My father knew when he wasn’t wanted. He hugged me in the driveway and went to visit my nearest brother for the weekend. My father had never been a smoker. He had no dog in this race. He was just a regular guy, a skinny engineer who could kick your ass at Ping-Pong and whose wife was dying of brain cancer. Six to eight months, the oncologist had told them, time enough for her to have a few days alone with her only daughter.
“You look great,” I said, after I’d dumped my stuff in my old bedroom and come out to the living room. I wasn’t lying; she didn’t look like a person suffering from anything. She was a tallish woman with still exquisite posture. Her black hair had never grayed and now never would. She wore solid-colored cardigan sweaters nearly every day, even in the summer, because air-conditioning always made the hair on her arms stand up. She looked essentially the same as she had the last time I’d seen her, when they’d come west at Christmastime and shared my son’s bunk bed, my father on the top bunk because my mother “didn’t like heights.” (“It’s not really a height, Nana,” my son had told her, and they’d laughed about it all week.)

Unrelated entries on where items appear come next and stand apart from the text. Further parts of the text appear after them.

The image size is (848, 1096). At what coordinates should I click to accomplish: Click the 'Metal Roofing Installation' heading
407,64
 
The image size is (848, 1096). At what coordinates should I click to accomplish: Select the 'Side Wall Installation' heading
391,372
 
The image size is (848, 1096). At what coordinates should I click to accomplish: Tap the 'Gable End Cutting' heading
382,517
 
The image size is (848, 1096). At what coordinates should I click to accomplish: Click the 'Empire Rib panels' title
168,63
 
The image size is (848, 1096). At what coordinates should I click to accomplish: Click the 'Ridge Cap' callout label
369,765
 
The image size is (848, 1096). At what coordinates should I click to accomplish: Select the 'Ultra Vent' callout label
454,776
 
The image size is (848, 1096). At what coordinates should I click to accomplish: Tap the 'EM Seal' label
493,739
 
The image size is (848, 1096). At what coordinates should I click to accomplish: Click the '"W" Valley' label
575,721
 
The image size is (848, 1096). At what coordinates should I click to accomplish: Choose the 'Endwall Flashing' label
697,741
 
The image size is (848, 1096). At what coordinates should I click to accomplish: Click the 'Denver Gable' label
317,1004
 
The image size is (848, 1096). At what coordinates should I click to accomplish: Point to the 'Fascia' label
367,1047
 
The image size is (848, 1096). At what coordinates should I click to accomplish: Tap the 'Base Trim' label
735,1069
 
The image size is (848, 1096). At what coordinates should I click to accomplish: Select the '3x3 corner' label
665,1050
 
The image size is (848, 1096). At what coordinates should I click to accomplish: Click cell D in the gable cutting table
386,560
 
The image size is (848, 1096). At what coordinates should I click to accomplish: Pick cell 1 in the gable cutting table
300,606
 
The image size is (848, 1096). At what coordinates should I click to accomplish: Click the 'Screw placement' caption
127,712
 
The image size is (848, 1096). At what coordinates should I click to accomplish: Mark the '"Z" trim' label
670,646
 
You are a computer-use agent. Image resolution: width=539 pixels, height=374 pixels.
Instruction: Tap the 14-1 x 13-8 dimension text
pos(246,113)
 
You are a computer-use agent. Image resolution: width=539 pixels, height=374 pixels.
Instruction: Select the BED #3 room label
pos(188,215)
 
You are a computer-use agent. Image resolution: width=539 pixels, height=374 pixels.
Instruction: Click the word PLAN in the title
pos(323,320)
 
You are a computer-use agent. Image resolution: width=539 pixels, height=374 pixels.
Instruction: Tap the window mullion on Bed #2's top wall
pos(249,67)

“I feel fine,” she said. “If they hadn’t told me I was dying, I’d never know it.”
She’d already broken into a carton of Carltons, in exactly the way a dog would break into a package of bacon thoughtlessly left on a coffee table. Pieces of the box were strewn across the room. Now she flicked the lighter and took a drag so deep that I thought the smoke might seep from the tips of her shoes. “Oh my god,” she said. “Oh my god, Christine, thank you.”
I sat down on the couch and opened my own carton, removed a pack. I remembered once, on a Christmas Eve many years before, my father had left the festivities to buy my mother two cartons of cigarettes, and when he got home he commented on the irony that the cigarettes were more expensive than any of the Christmas presents he’d gotten her. And more beloved, we’d all though
t, though no one said it.
“Are you in pain?” I asked her.
“Very little,” she said. She ashed her cigarette. Ashtrays had already sprung up all over the living room; apparently when they’d been removed, they hadn’t gone far. “Even less right now.”

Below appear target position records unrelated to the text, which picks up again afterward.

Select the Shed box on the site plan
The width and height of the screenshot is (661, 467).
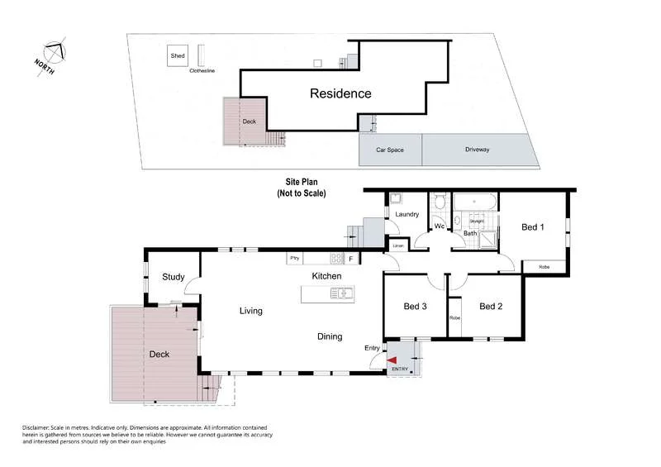point(178,56)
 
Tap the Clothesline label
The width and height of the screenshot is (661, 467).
point(202,71)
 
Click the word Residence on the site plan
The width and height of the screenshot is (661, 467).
point(340,93)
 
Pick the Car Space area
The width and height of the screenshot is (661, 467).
point(390,150)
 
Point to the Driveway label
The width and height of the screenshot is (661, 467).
point(477,150)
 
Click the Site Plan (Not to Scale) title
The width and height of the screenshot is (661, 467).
point(302,187)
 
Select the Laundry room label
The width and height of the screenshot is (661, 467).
point(407,215)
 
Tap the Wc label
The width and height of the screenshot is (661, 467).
point(439,225)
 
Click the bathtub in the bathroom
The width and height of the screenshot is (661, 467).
point(474,201)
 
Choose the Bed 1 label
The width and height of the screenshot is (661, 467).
point(533,227)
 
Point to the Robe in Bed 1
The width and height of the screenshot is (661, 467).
point(544,267)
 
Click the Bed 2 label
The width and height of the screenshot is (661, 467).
point(491,306)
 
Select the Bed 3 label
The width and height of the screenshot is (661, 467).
point(415,306)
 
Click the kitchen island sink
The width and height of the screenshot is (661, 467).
point(340,293)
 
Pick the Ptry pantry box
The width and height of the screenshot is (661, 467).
point(293,259)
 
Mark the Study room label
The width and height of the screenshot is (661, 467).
point(173,277)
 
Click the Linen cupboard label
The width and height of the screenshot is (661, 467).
point(398,246)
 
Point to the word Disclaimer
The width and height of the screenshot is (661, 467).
point(38,427)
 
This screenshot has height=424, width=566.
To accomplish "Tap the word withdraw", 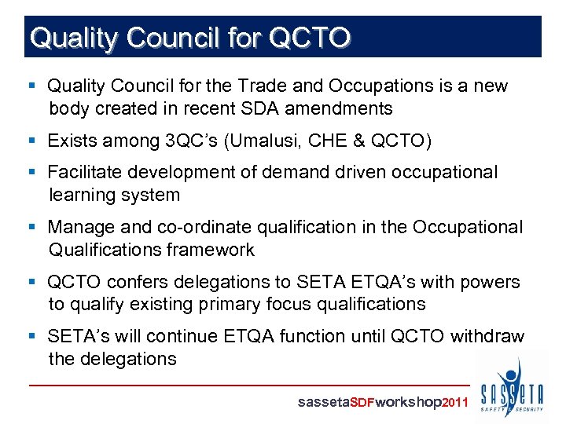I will tap(487, 336).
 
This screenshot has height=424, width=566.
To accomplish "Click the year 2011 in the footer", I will tap(456, 402).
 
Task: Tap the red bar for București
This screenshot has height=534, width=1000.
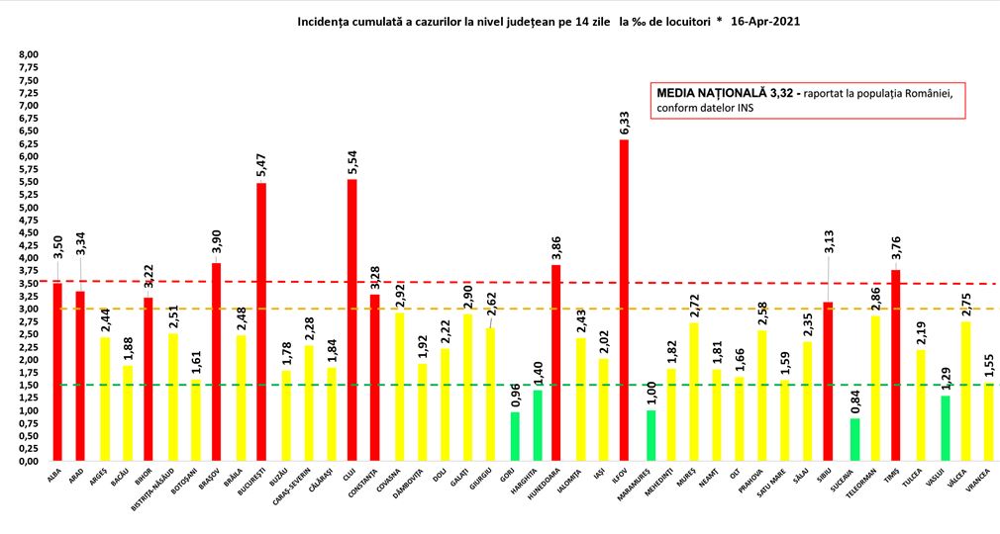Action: click(x=261, y=321)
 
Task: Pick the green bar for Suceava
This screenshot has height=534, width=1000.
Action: click(x=854, y=439)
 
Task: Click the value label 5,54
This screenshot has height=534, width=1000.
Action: click(x=352, y=161)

I smacked my pack of cigarettes on my open hand until my palm stung, then undressed the cellophane and—with a quick strike to the index finger—knocked the first cigarette loose. I withdrew it gently from the pack and slowly ran it under my nose. It had been a dozen years since I’d had a cigarette—I’d smoked through grad school, simultaneously earning a master’s in architecture and a thin, musical wheeze—and twenty years since that wonderful winter and spring I’d spent chain smoking with my mother. The tobacco was sweet and made my nostrils tingle.

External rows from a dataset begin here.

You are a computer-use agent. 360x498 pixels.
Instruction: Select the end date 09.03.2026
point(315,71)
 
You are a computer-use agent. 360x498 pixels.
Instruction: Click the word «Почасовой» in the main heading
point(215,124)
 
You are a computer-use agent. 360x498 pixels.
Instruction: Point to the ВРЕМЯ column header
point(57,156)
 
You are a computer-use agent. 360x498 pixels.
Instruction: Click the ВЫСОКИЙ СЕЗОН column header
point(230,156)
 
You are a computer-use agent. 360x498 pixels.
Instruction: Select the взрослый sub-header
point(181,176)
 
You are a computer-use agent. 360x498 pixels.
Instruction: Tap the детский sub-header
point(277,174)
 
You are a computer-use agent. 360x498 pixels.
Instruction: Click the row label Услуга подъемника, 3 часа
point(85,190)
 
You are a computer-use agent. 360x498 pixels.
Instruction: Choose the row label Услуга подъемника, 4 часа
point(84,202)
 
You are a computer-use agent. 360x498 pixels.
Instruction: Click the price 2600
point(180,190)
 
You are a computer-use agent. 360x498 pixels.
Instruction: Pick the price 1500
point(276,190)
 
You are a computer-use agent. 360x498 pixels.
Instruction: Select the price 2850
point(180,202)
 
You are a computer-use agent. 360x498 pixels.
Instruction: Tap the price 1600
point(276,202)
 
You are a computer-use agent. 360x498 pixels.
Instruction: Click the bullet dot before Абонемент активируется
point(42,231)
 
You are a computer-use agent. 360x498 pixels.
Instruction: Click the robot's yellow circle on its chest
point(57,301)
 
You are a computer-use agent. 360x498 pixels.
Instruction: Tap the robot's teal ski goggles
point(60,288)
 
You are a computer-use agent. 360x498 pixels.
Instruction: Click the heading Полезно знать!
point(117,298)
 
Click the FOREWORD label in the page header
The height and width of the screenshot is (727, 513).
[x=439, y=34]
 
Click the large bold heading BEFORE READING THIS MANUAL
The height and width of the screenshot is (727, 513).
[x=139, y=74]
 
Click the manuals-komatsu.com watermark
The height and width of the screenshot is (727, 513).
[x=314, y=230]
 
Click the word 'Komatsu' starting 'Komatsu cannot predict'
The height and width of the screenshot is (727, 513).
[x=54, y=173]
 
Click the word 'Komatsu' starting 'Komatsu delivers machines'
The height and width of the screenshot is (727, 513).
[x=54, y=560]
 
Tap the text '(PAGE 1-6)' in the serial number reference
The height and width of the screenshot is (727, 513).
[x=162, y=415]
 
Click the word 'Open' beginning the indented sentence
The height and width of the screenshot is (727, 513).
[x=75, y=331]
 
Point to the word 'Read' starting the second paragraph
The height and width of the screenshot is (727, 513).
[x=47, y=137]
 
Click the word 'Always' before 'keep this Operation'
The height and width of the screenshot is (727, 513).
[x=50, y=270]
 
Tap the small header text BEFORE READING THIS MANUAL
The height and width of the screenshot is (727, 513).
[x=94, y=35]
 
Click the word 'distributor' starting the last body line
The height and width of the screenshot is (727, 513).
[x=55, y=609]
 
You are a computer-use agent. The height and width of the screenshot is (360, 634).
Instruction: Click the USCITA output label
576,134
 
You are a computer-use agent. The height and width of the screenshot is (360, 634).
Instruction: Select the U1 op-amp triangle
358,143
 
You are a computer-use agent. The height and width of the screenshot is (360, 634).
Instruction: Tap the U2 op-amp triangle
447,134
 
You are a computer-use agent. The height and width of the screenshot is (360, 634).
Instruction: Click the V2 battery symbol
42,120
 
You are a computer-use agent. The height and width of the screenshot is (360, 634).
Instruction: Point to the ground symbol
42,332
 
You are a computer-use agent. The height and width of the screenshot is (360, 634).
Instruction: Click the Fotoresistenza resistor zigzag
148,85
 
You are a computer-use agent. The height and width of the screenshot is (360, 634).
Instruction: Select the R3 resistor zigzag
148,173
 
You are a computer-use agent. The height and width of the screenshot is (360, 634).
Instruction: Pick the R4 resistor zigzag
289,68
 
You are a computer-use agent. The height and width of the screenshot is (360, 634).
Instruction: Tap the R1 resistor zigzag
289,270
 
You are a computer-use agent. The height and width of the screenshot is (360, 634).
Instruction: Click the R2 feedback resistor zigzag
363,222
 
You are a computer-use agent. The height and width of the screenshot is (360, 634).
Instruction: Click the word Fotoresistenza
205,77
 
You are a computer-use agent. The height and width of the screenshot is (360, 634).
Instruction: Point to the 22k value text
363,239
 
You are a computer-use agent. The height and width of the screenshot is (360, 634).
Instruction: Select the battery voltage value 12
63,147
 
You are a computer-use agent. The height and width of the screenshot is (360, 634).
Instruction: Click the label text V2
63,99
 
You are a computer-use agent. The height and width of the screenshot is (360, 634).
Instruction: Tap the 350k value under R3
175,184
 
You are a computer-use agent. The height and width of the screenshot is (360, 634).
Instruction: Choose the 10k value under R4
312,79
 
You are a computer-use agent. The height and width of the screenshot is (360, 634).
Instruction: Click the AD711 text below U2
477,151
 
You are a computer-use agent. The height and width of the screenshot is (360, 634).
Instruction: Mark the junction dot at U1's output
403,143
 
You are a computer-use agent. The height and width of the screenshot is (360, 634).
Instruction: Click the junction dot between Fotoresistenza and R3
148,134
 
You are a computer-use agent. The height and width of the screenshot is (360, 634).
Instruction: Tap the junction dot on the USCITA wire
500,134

“First this,” my mother said, sitting down across from me and pushing a stack of papers across the coffee table.
“What is it?”
“For pulling the plug,” she said. “I don’t think your father has the stomach for it. And your wishy-washy brothers won’t—”
“I just got here,” I said. “I haven’t even taken my shoes off.”
“I’m getting my affairs in order,” she said. “Haven’t you seen any movies about people dying? The plot demands it.”
“Okay, then,” I said. “But only because the plot demands it.” I signed the paper as the X instructed. It occurred to me after I set the pen down that I should have actually read the document. It could have demanded anything. I could have just agreed to give her my own brain. I could have agreed to sprinkle her ashes on my cereal. But I was anxious to get to my cigarette.
“No extreme measures,” she said. “When you think I’m gone, pfffft”—the cigarette like a blade across her neck—“I’m gone.”
I rubbed my thumb on the lighter before igniting it. “If you just drift off on the couch—?”
“When you think I’m gone,” she said, “I’m gone.”